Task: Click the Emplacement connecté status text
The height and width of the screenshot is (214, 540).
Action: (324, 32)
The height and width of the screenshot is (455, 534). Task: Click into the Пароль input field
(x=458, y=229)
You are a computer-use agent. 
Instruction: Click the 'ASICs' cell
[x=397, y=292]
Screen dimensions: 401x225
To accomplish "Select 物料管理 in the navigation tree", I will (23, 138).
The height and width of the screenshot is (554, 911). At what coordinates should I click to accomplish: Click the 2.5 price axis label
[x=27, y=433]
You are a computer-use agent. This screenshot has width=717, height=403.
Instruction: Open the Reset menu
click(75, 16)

* * *

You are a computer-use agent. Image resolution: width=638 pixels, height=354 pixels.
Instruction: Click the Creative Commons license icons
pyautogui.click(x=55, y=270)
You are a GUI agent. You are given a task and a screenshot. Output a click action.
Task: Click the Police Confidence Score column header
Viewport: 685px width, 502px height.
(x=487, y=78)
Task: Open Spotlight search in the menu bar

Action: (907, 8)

--

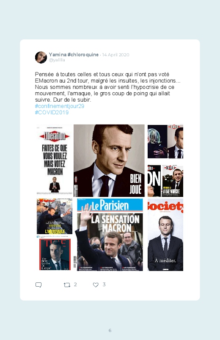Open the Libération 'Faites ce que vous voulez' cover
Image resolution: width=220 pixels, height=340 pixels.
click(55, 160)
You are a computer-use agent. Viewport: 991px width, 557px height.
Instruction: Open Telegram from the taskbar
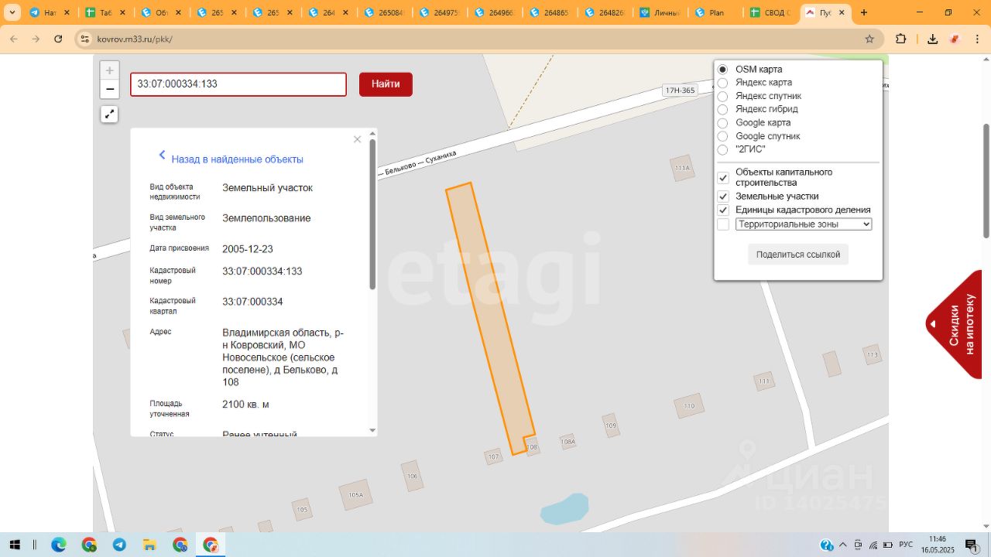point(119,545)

» Instructions to follow: Lines in the data that include the word "agent" should all be copied.

» Solution to the exercise:
You are a computer-use agent. 
You are a computer-use agent. This screenshot has width=717, height=403.
You are a computer-use agent. Image resolution: width=638 pixels, height=354 pixels.
You are a GUI agent. You are given a task and a screenshot. Output a click action.
You are a computer-use agent. Viewport: 991px width, 557px height.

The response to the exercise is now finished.